Gordon Roberts and Walter Preston were both born in Orange. Mr. Roberts in the 1920s and Mr. Preston in the 1940s. They both had successful careers working with programs to support young people in Orange, Newark and other places. One of the common foundations they cite from their upbringing is the Oakwood Avenue “Colored” YMCA. The Oakwood YMCA and YWCA were both demolished by the construction of Interstate-280. Preston, Roberts, and many others from the historic African American community are very clear in their opinion that losing the Ys was among the most devastating impacts of I-280.
When discussing the YMCA, Walter Preston said, “280 destroyed our community. Point blank … it destroyed us as a people here.” The Oakwood YMCA and YWCA were the places to go. They had an adult section that the kids would dream to visit one day, there was a pool at the Y where for half the week the men could swim and the other half the women could swim. Preston explained “all the blacks were taught/made to swim, that was our thing, and you got to swim … It was a rite of passage.” Roberts remembers the recreation rooms, playing basketball and touch football. Mrs. Goldie Burbage would go to the YWCA for etiquette, singing, and dance classes. She also told a story of her group, “The Rebels” who wore red caps, plaid skirts, and red shoes, “we rebelled against everything our parents were involved in,” including the Ys.
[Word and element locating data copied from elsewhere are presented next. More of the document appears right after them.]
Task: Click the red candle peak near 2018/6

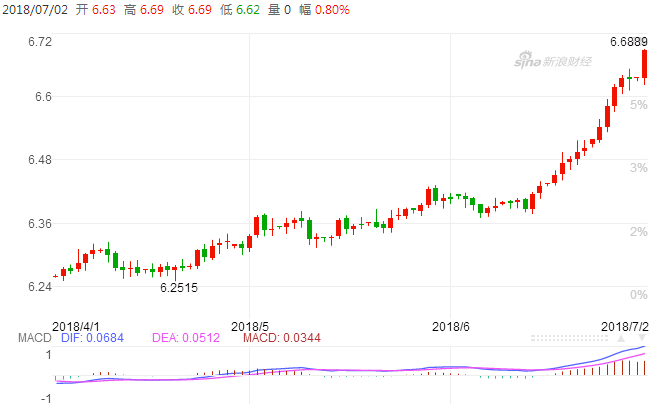Action: (428, 195)
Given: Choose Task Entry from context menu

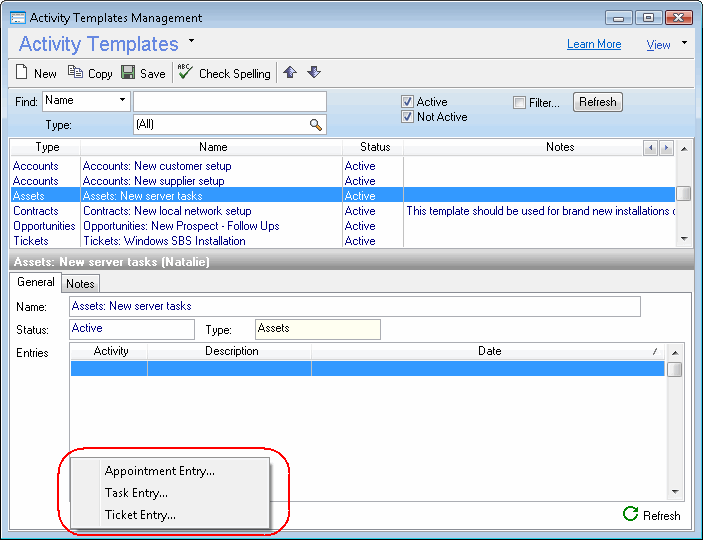Looking at the screenshot, I should (136, 493).
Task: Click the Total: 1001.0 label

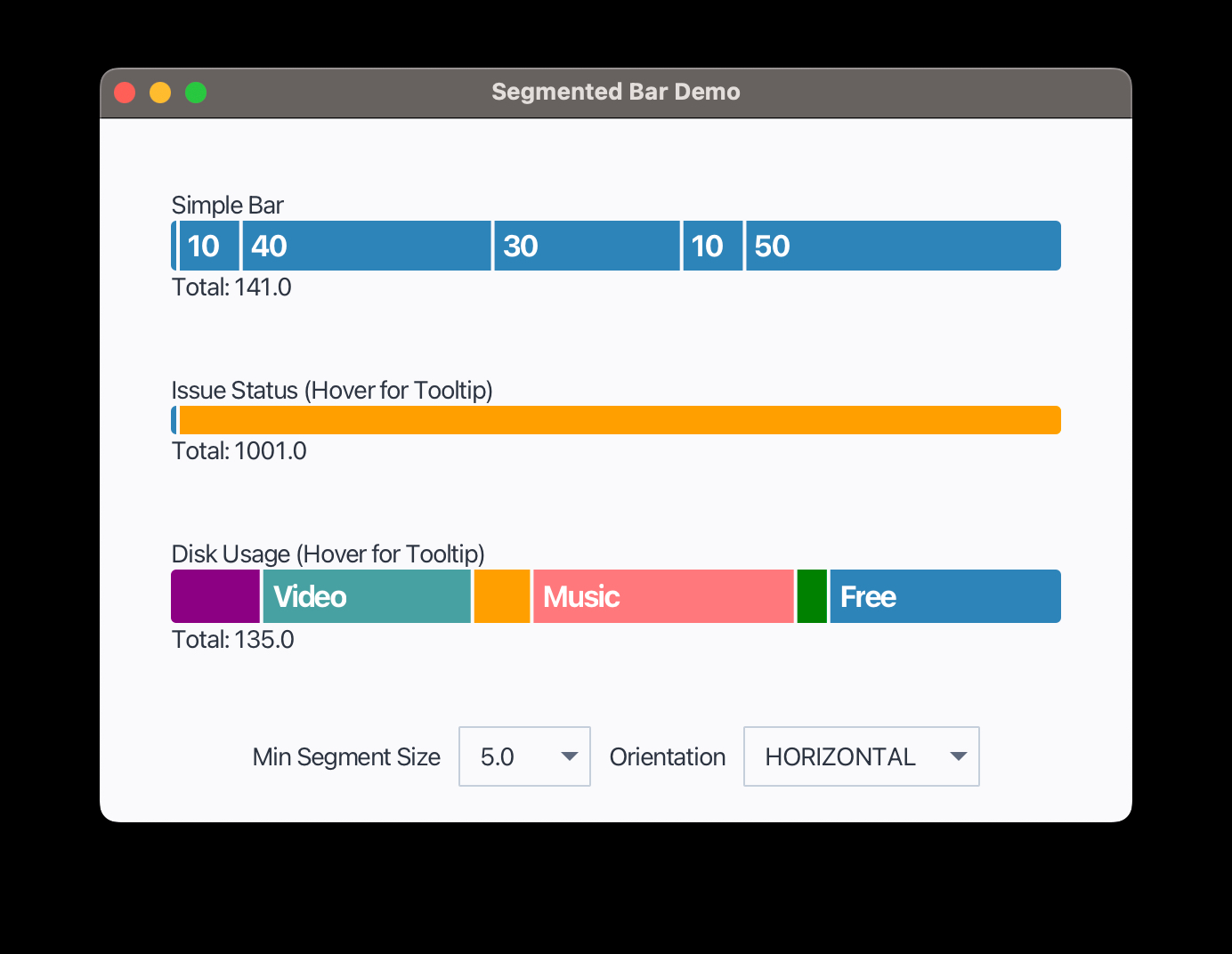Action: pyautogui.click(x=239, y=451)
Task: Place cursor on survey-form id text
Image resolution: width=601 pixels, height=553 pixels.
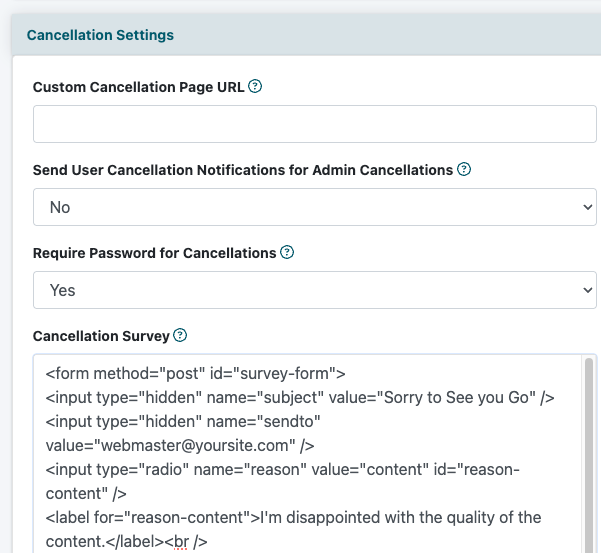Action: [x=284, y=373]
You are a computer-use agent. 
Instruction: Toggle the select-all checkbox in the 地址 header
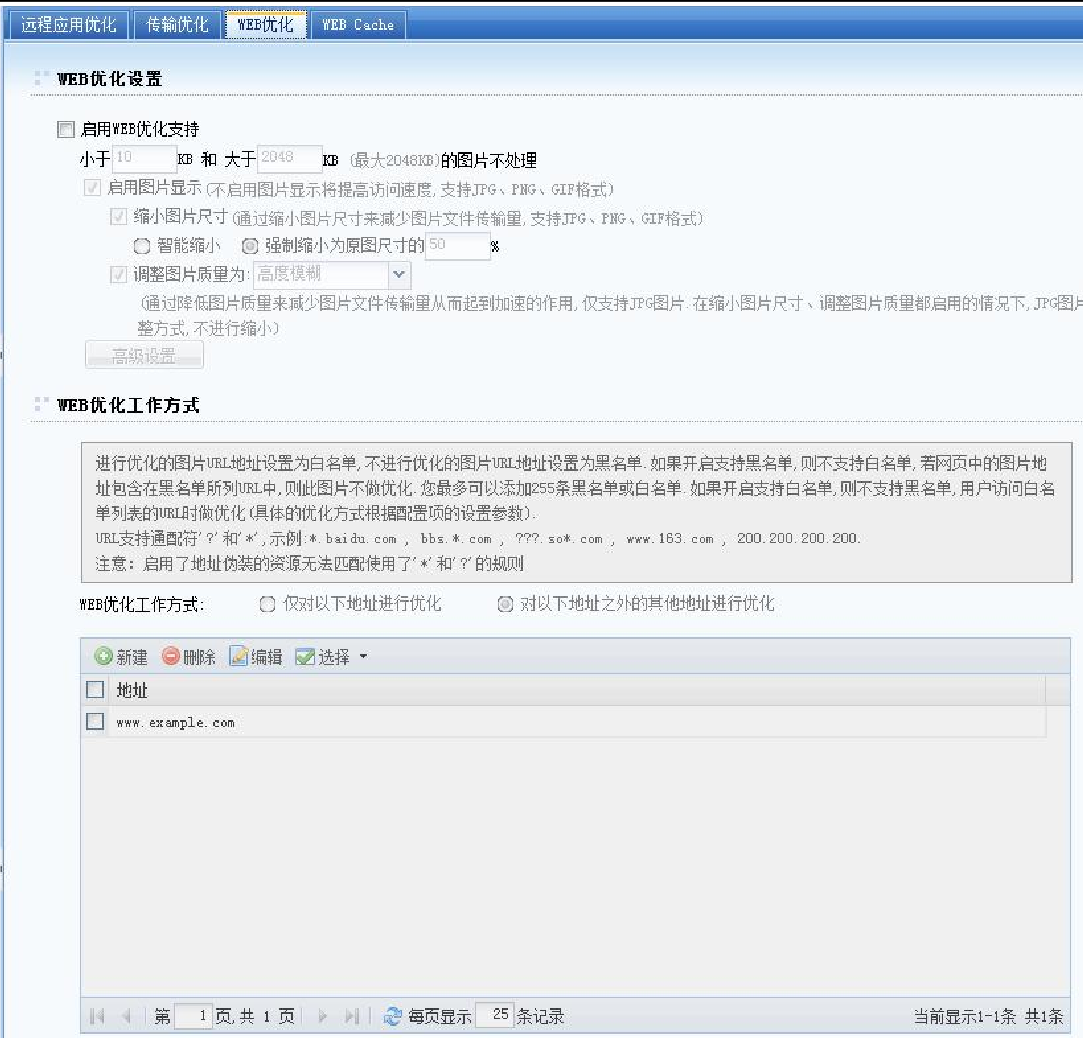[95, 689]
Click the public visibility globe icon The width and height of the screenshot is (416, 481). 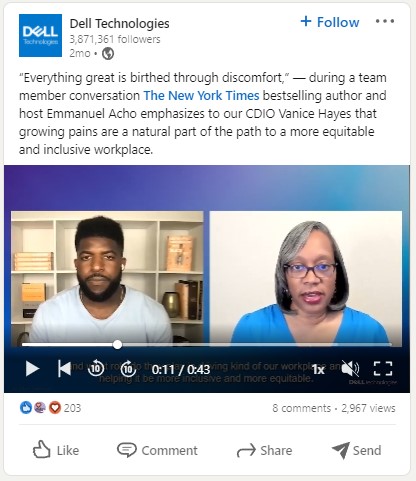pos(108,53)
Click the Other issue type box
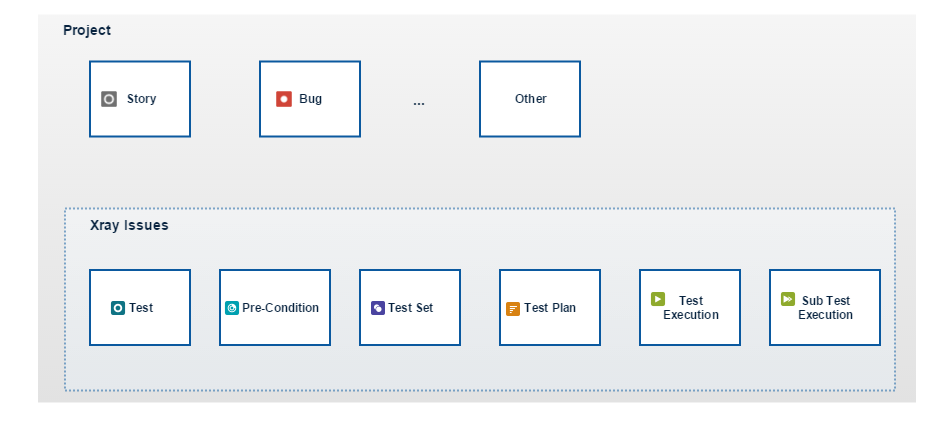 tap(530, 99)
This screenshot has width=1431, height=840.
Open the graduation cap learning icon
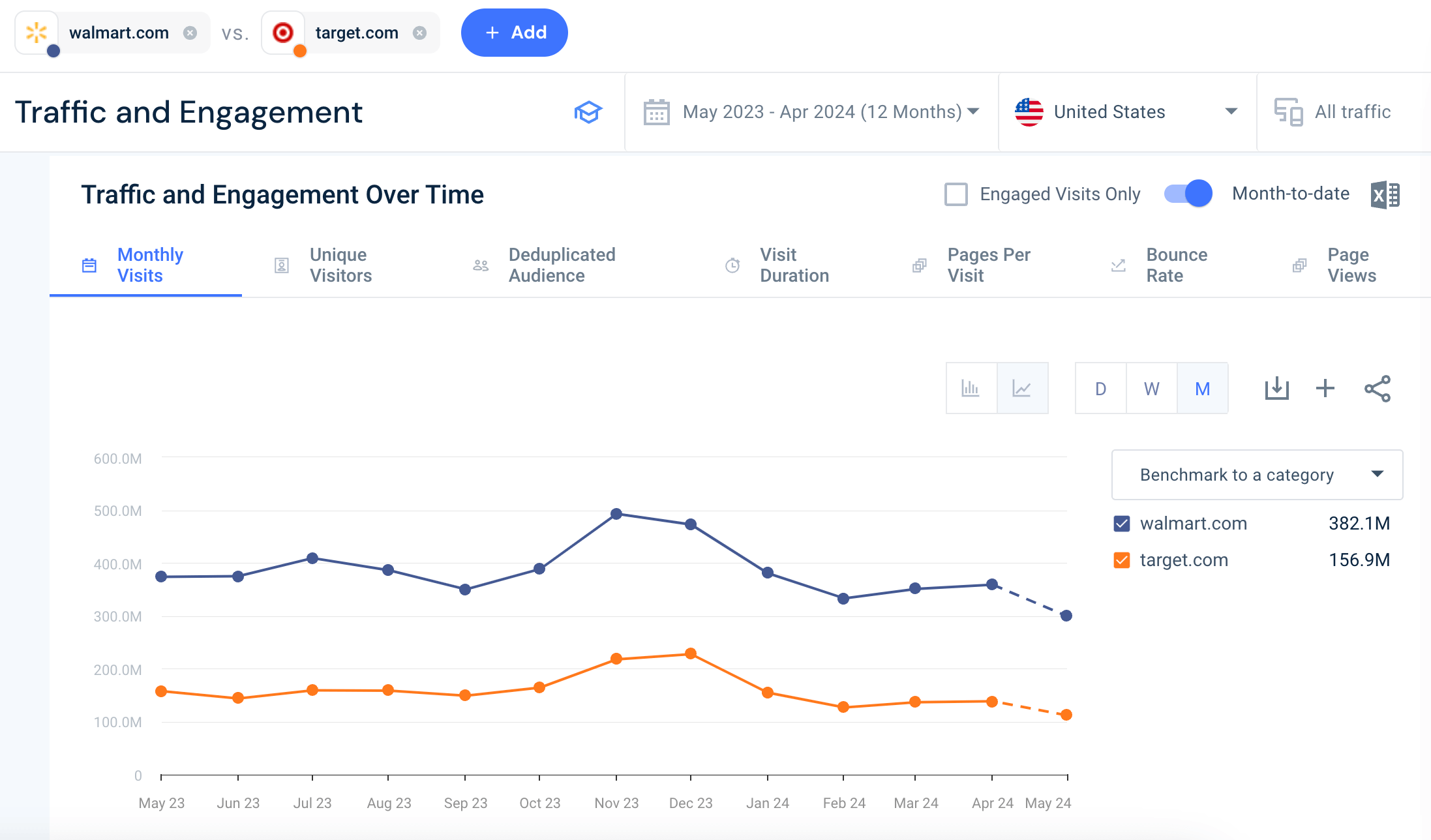(x=588, y=112)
Losing the Ys was especially damaging because, according to Preston, “all of [the] leadership people came through that Y. All professional people, all the Doctors and Dentists were there.” At the YMCA young African Americans saw men dressed in ties and could see what successful people looked like and could learn from them. Roberts credits the relationships he built at the YMCA with his ability to attend Howard University on a scholarship provided by one of the community’s leading families. Losing the YMCA and YWCA meant losing access to community leaders since these adults left the community after 280 came through.